Sea-Level Rise from the Late 19th to the Early 21st Century
|Title||Sea-Level Rise from the Late 19th to the Early 21st Century|
|Publication Type||Journal Article|
|Year of Publication||2011|
|Authors||Church, J., and N. White|
|Journal||Surveys in Geophysics|
We estimate the rise in global average sea level from satellite altimeter data for 1993–2009 and from coastal and island sea-level measurements from 1880 to 2009. For 1993–2009 and after correcting for glacial isostatic adjustment, the estimated rate of rise is 3.2 ± 0.4 mm year−1 from the satellite data and 2.8 ± 0.8 mm year−1 from the in situ data.
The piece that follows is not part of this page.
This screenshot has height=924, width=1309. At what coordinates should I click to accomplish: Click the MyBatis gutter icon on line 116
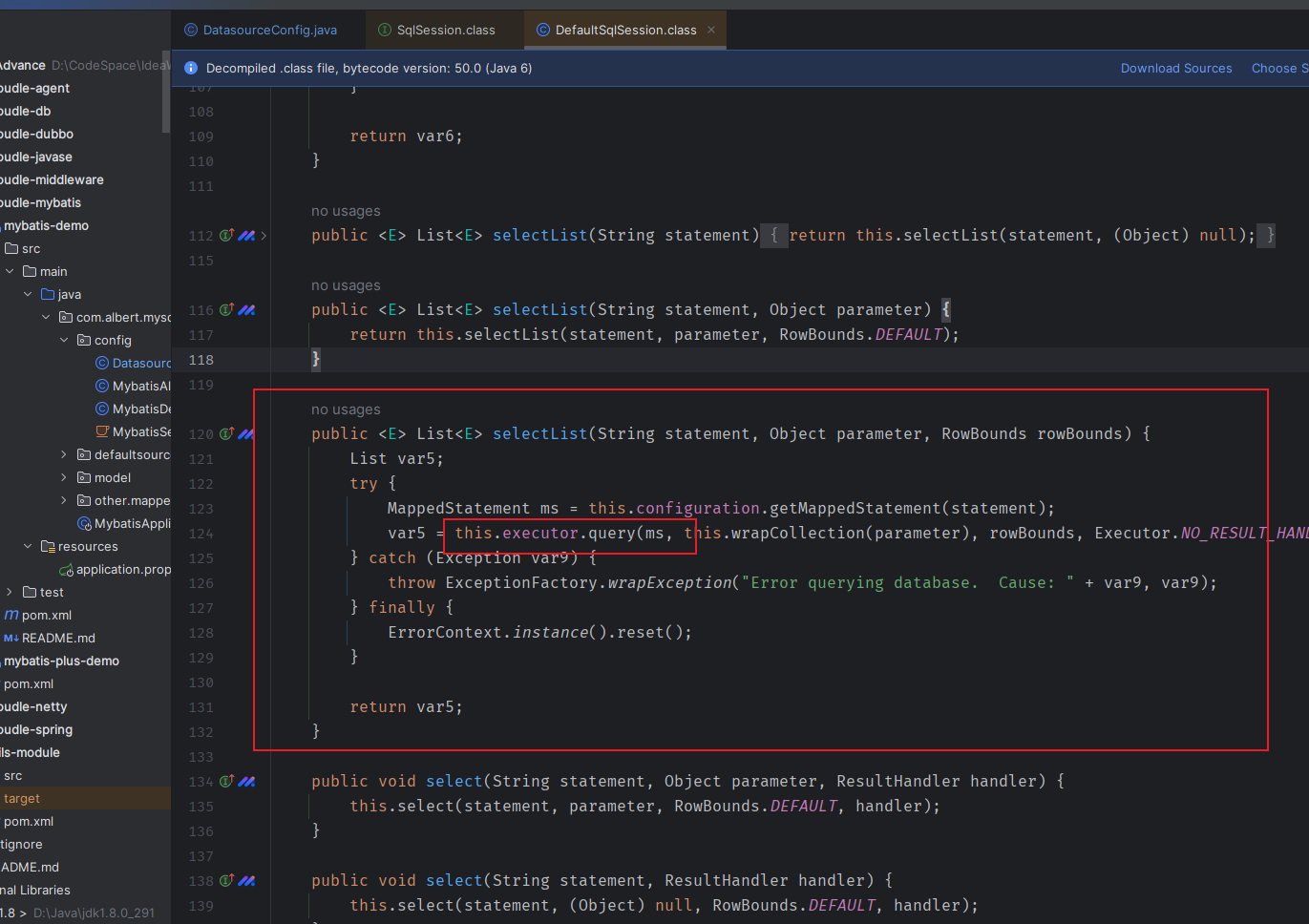[x=247, y=309]
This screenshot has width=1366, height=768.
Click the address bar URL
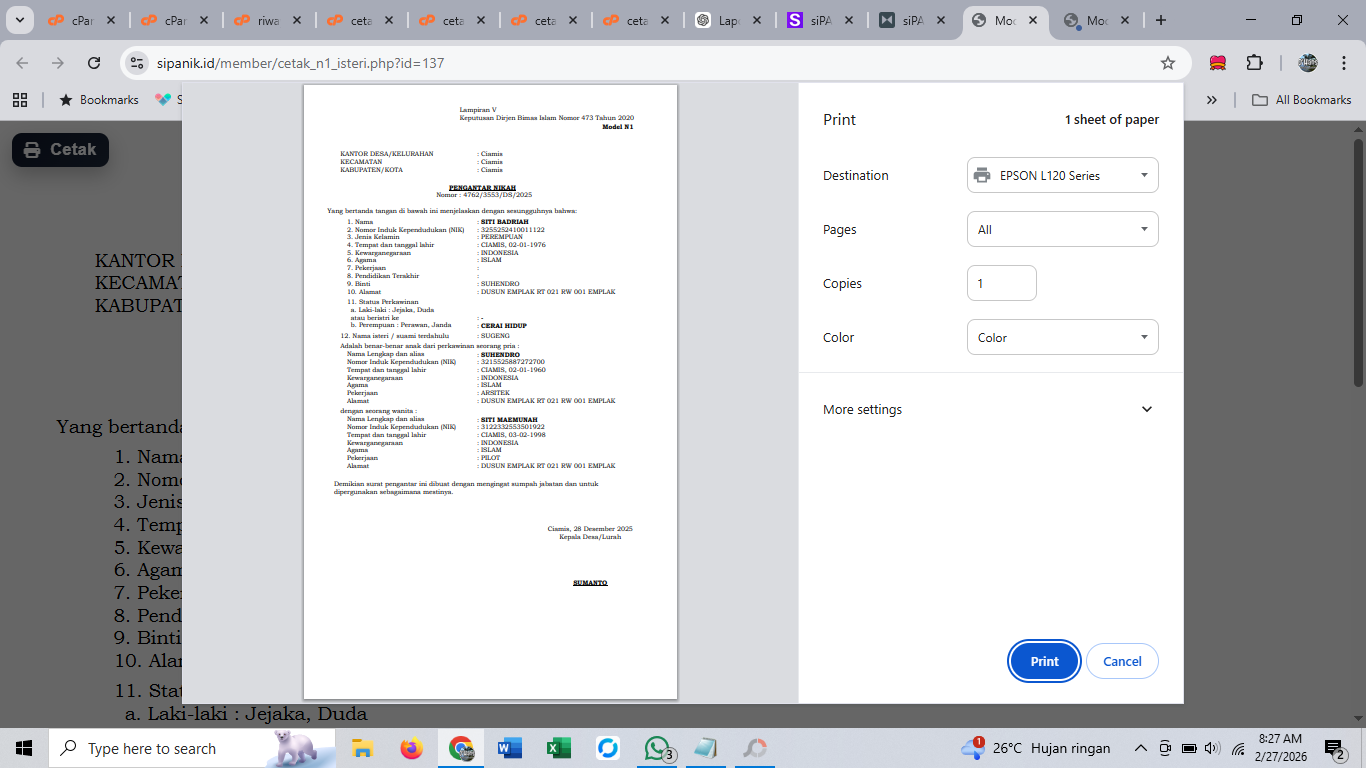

The global average sea-level rise from 1880 to 2009 is about 210 mm. The linear trend from 1900 to 2009 is 1.7 ± 0.2 mm year−1 and since 1961 is 1.9 ± 0.4 mm year−1. There is considerable variability in the rate of rise during the twentieth century but there has been a statistically significant acceleration since 1880 and 1900 of 0.009 ± 0.003 mm year−2 and 0.009 ± 0.004 mm year−2, respectively. Since the start of the altimeter record in 1993, global average sea level rose at a rate near the upper end of the sea level projections of the Intergovernmental Panel on Climate Change’s Third and Fourth Assessment Reports. However, the reconstruction indicates there was little net change in sea level from 1990 to 1993, most likely as a result of the volcanic eruption of Mount Pinatubo in 1991.